Methods: A custom database from the Organ Procurement and Transplantation Network with encrypted surgeon-specific identifiers was queried for transplant surgeons who entered the field between 2008 and 2019. Surgeons who experienced attrition, defined as not completing a subsequent transplant after a minimum of 5, were identified. Surgeon-specific case volumes, case mix, and recipient outcomes were modeled to describe their association with attrition.

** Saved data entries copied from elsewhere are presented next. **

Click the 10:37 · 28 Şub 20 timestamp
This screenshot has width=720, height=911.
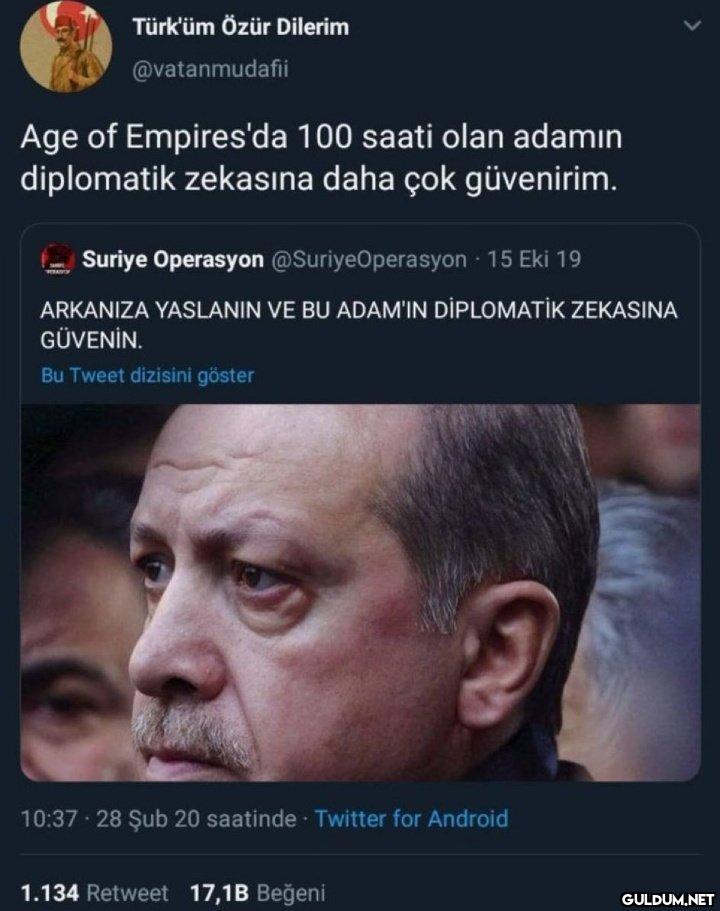click(159, 819)
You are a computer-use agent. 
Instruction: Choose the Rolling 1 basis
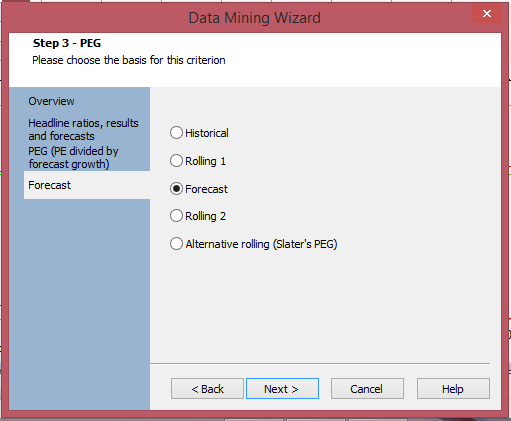pos(176,161)
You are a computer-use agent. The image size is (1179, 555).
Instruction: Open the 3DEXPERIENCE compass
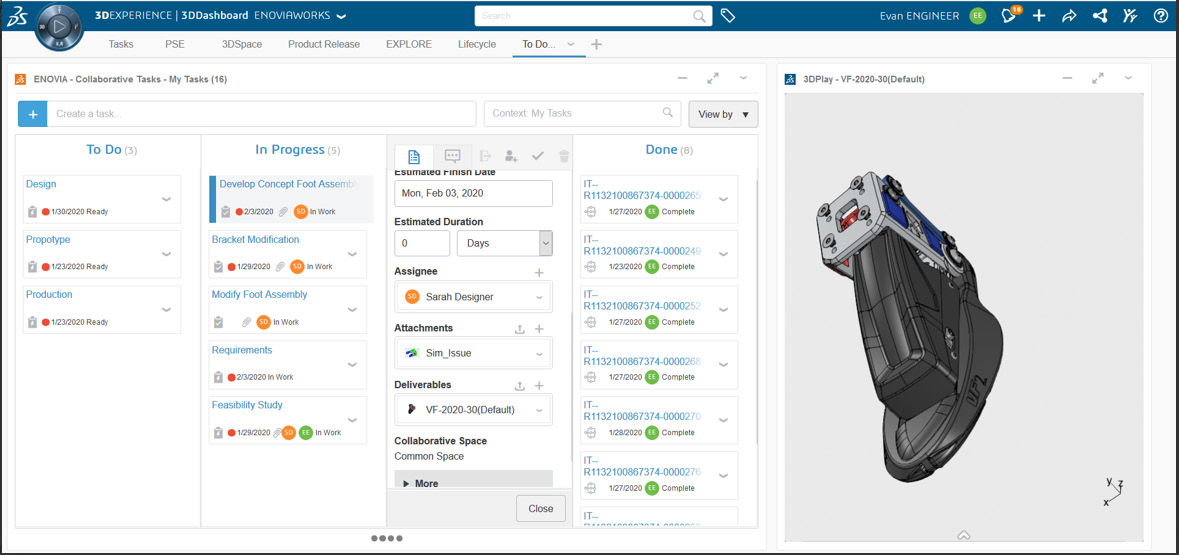59,26
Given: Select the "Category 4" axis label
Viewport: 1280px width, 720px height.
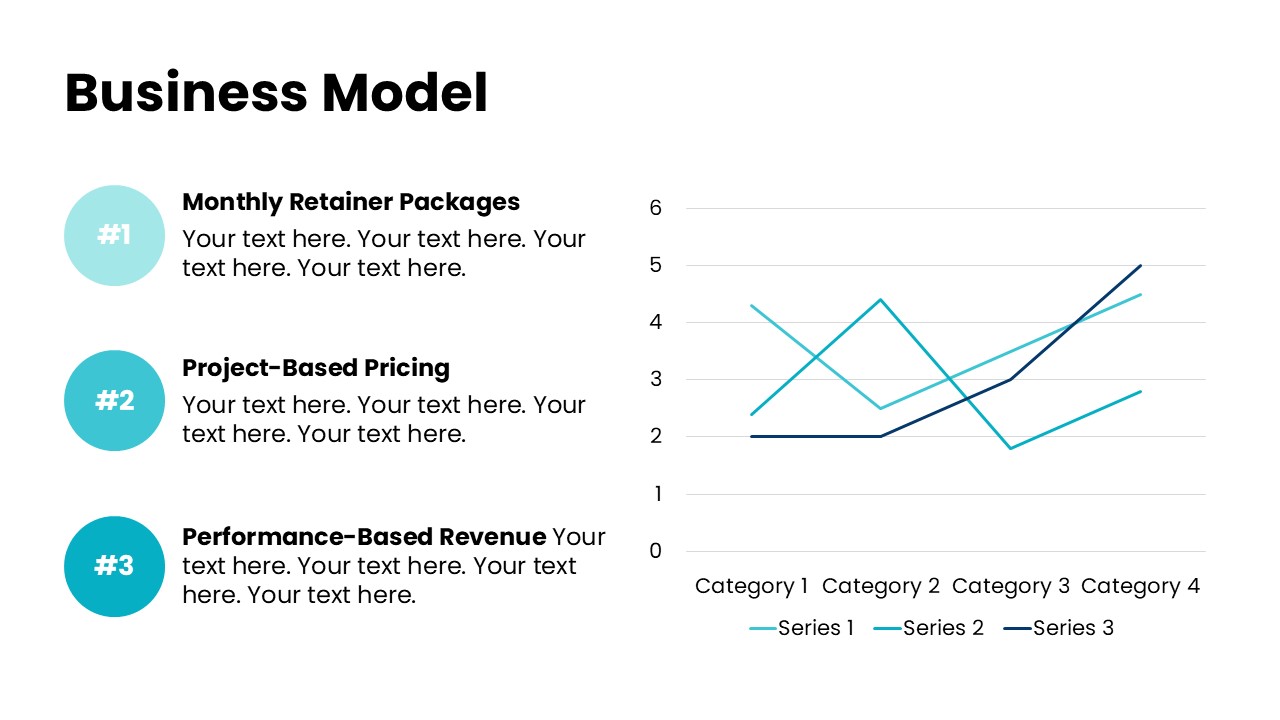Looking at the screenshot, I should pos(1140,586).

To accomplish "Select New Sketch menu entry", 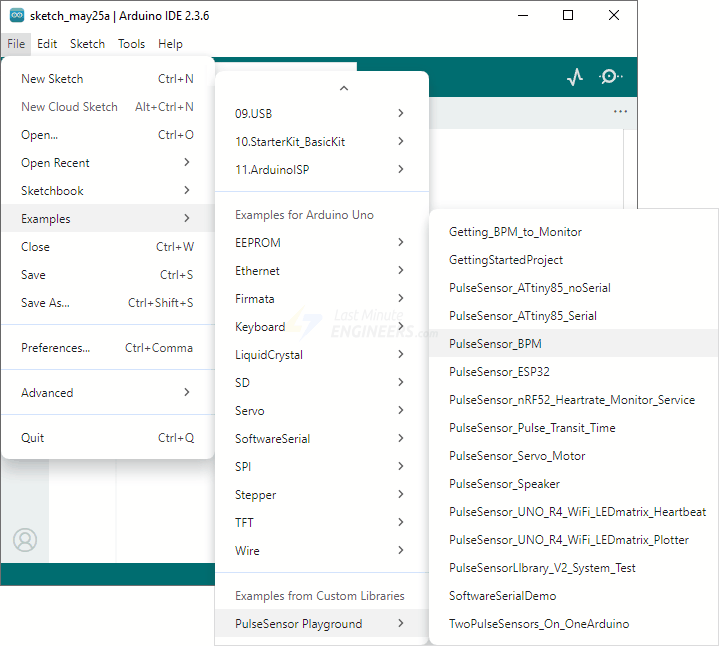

Results: Between 2008 and 2018, 496 abdominal transplant surgeons entered the field and performed 76,465 transplant procedures. A total of 24.4% (n = 121) experienced attrition, with a median time to attrition of 2.75 years. Attrition surgeons completed fewer kidney (7 vs 21, P < .01), pancreas (0.52 vs 1.43, P < .01), and liver transplants (1 vs 4, P < .01) in their first year of practice. Attrition surgeons completed a smaller proportion of their transplant center's volume (9% vs 18%, P < .01) and were less likely to participate in pediatric transplants (26.5% vs 52.5%, P < .01) and living donor kidney transplants (64.5% vs 84.5%, P < .01). On multivariable analysis, performing fewer kidney (odds ratio: 0.98, 95% confidence interval: 0.98-0.99) and liver transplants (odds ratio: 0.98, 95% confidence interval: 0.97-0.98) by year 5 and completing a smaller proportion of their centers' volume (odds ratio: 0.96, 95% confidence interval: 0.94-0.98) were associated with attrition. Furthermore, attrition surgeons had worse allograft and patient survival for liver transplant recipients (both log-rank P < .01).

Conclusion: This investigation was the first to quantify the high incidence of attrition experienced by early-career abdominal transplant surgeons and its association with surgeon-specific case volumes, case mix, and worse recipient outcomes. These findings suggested the abdominal transplant workforce is struggling to retain their fellowship-trained surgeons.